WHAT YOU WILL DO:
- A) Answer these from the article on East and West, one answer per line, marked the same way:
(i) What year is given with the Kipling verse?
(ii) Which country is said to straddle both hemispheres?
(iii) Where does the article say something was going on over the weekend?
- B) Print the part of the article on East and West that opens with the words containing "To that end, we" and closes with "over the weekend.".
- C) Name every country mentioned in the article on East and West.

EXCERPTED PASSAGE:

start

FYI | Apr 27 2009
By Greg Peel
“Oh, East is East, and West is West, and never the twain shall meet,
Till Earth and Sky stand presently at God’s great Judgment Seat;
But there is neither East nor West, Border, nor Breed, nor Birth,
When two strong men stand face to face, tho’ they come from the ends of the earth!”
– Rudyard Kipling (1889)
The concept of “the West” and “the East” is a geographical simplification referring to the western hemisphere containing the US and Europe on the one hand and the eastern hemisphere containing China and Japan on the other. The labels still live on today, although they have been rendered merely symbolic – a reflection of “old world” economies versus “new world” economies, or if you like, “developed” and “developing”.
To that end, we can put Australia in as “west” despite being in the eastern hemisphere. We can effectively put Japan in as “west” as well given its economic maturity. Under the “east” category we can add Brazil to China and India, despite being in the western hemisphere, and Russia, which straddles both. It is thus appropriate that Kipling should suggest “there is neither east nor west… when two strong men stand face to face tho’ they come from the ends of the earth”.
That was exactly what was going on in Washington over the weekend.

end

PROVIDED DATA:
start

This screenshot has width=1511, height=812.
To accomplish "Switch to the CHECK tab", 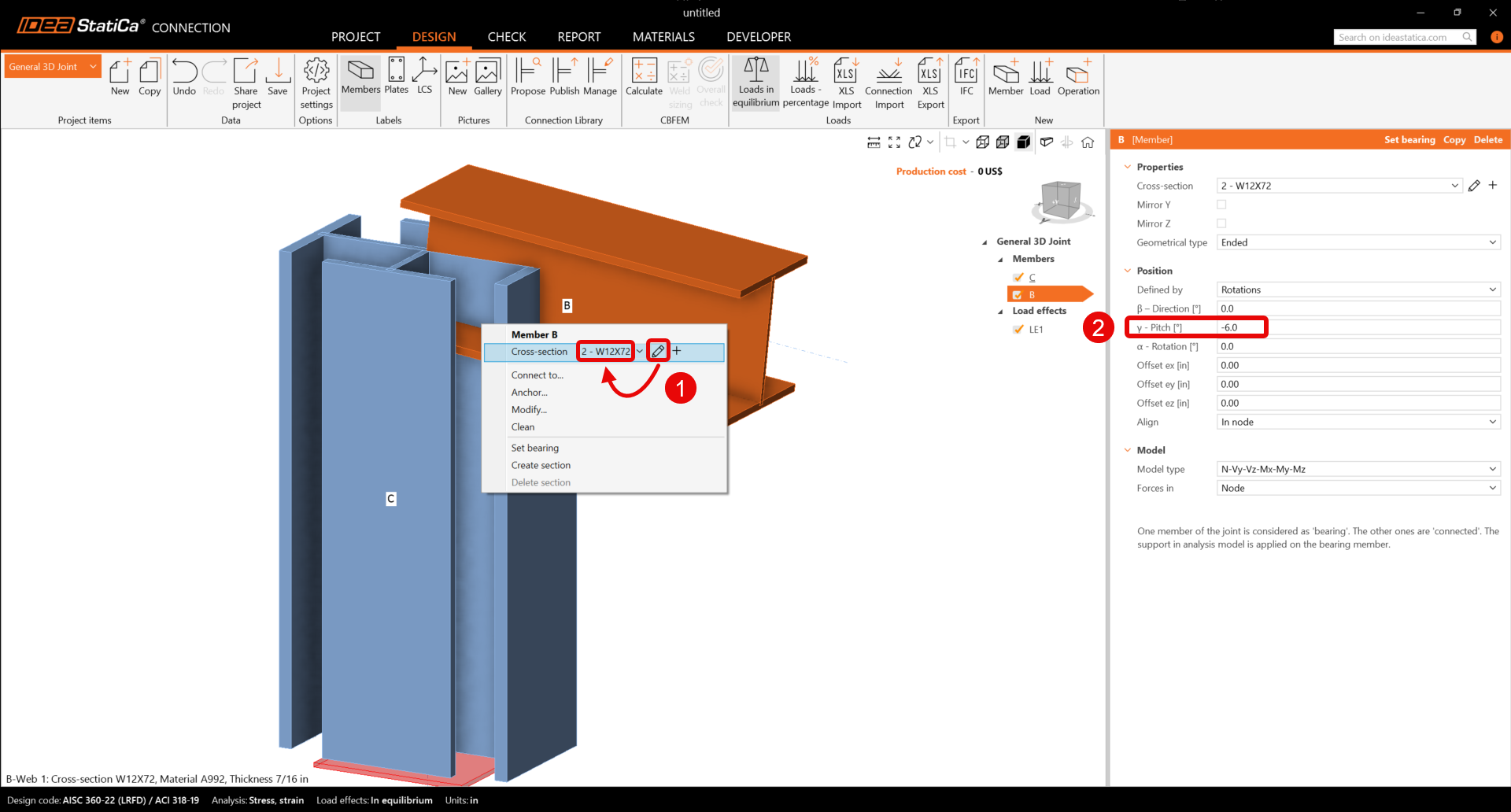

end

SET OF ANSWERS:
- A)
(i) 1889
(ii) Russia
(iii) Washington

- B)
To that end, we can put Australia in as “west” despite being in the eastern hemisphere. We can effectively put Japan in as “west” as well given its economic maturity. Under the “east” category we can add Brazil to China and India, despite being in the western hemisphere, and Russia, which straddles both. It is thus appropriate that Kipling should suggest “there is neither east nor west… when two strong men stand face to face tho’ they come from the ends of the earth”.
That was exactly what was going on in Washington over the weekend.

- C)
US
China
Japan
Australia
Brazil
India
Russia